Aku hanya bisa menyaksikan anak itu bermain dari jauh, tidak lagi berharap bisa melepaskan diri dari jeratan ini, hanya ingin menyaksikan keriangan ini, hatiku damai, hatiku tentram belum pernah sedamai dan setentram ini hatiku kurasakan. Tiba-tiba muncul seberkas cahaya putih, kecil awalnya lalu membesar dan sangat menyilaukan, mataku tak sanggup menatapnya, ku halangi dengan telapak tanganku cahaya itu untuk bisa melihat anak-anak itu bermain, sekilas masih kulihat anak itu tersenyum manis kepadaku sebelum akhirnya mereka lenyap di telan cahaya yang menyilaukan itu. Akupun terhentak, seakan mataku terbangun dari sebuah mimpi yang indah.

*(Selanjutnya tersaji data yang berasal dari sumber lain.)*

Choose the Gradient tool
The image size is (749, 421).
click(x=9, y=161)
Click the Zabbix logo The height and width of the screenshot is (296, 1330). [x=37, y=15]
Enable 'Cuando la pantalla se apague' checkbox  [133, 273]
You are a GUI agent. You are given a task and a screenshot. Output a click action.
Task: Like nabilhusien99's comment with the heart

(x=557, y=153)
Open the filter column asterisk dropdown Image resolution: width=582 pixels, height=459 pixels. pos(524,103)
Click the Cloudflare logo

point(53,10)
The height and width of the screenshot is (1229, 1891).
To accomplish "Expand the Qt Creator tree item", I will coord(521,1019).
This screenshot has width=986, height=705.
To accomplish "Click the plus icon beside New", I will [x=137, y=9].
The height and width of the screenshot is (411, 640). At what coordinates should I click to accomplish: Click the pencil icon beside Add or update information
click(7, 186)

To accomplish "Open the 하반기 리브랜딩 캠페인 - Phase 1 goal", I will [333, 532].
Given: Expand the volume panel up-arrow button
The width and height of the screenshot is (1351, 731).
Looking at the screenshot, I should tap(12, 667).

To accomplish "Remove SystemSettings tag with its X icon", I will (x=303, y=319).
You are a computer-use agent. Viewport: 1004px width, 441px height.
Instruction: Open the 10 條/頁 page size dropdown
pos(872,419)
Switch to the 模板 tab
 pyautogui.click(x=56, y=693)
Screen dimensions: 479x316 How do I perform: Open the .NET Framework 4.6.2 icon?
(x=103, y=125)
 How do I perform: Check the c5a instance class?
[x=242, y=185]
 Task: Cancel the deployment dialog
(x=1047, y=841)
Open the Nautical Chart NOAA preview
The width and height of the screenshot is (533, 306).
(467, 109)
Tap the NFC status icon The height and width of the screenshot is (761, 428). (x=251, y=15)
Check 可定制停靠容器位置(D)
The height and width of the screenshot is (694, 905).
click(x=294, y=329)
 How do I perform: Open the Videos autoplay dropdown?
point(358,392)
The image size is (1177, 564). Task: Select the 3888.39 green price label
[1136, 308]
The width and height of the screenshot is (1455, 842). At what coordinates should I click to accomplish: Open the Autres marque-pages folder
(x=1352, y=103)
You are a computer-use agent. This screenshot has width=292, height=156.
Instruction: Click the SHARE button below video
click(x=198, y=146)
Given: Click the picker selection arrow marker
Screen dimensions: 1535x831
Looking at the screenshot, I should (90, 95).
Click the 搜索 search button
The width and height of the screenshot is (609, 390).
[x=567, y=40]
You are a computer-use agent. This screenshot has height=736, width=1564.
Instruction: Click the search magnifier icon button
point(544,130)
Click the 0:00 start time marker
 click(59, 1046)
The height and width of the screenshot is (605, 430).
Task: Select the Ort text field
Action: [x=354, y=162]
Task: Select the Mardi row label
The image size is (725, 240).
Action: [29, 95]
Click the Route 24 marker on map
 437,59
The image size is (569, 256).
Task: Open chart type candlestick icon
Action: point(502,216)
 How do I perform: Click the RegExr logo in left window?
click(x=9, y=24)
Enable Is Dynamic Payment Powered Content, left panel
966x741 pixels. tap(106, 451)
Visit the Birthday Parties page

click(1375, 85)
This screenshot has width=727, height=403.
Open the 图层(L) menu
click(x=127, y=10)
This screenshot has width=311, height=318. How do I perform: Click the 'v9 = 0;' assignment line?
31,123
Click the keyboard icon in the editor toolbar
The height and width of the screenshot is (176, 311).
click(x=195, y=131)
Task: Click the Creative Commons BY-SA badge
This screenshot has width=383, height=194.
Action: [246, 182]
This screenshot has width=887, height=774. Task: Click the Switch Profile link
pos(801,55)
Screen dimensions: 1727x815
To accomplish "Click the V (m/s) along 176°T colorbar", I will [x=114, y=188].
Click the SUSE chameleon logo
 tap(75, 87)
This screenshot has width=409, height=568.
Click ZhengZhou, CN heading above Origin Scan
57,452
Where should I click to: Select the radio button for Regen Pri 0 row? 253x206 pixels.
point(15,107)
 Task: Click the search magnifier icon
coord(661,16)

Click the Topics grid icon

“Sudah bangun pak..?” sayup terdengar seseorang menyapaku. Kubuka pelan telapak tanganku dari muka yang menutupi kedua mataku, seberkas cahaya kemilau mentari menerobos melalui jendela yang baru saja di buka oleh orang yang menyapaku. Aku terhenyak, otaku berputar dan berfikir antara sadar dan mimpi.

“Alhamdulillah bapak sudah siuman…” , ucapnya lagi. 

“Oh iya…”. Pikiranku masih terbayang apa yang kulihat tadi. Sebuah gambaran yang sangat indah, sangat jelas warna dan suaranya.

“Bapak semalam pingsan, sekitar jam sepuluh malam…setelah mengantarkan putri bapak di UGD”. Hatiku tersentak, aku baru sadar kalau aku ada di rumah sakit.

“ Bagaimana ais..? bagaimana anaku..?” sergahku kalut…!!

“ Tenag pak, semua akan baik-baik saja kok, putri bapak sedang dalam penanganan tenaga ahli kami di ruang ICU”. Hah..ICU…!!

“ Kenapa dengan ais, dia sakit apa…?” tanyaku semakin penasaran…

“ Bapak tenang dulu…ga usah panik..”. Tak sabar dengan jawaban perawat ini, ingin rasanya aku bangkit dan berlari ke ruang ICU…!!

“ Tenang pak…sabar, sabar pak…kondisi bapak belum memungkinkan untuk bergrak banyak, putri bapak mengalami sedikit gangguan syaraf otak, akibat panas badanya yang sangat tinggi, selain itu juga ada gejala malaria”. 

Deg…hatiku tersentak…namun tidak ada yang bisa aku lakukan, benar kata perawat ini, badanku sangat lemah, tidak mungkin untuk bergerak banyak untuk beberapa saat.

Kutatap langit langit ruangn ini, kucoba kembali mengingat apa yang kusaksikan tadi. Sebuah gambaran yang sangat indah, sangat nyata dengan warna dan suara yang sangat jelas terasa. Ais…, ya…aku melihatnya bermain dengan anak-anak lainya, bermain dengan begitu riangnya, di taman yang sangat indah yang belum pernah aku melihat sebelumnya. Hatiku tersungkur, bulir bulir hangat mulai mengalir di pipiku, aku hanya bisa pasrah, hanya bisa berharap jika benar anaku akan bermain di taman itu, ajaklah serta ayah dan ibumu.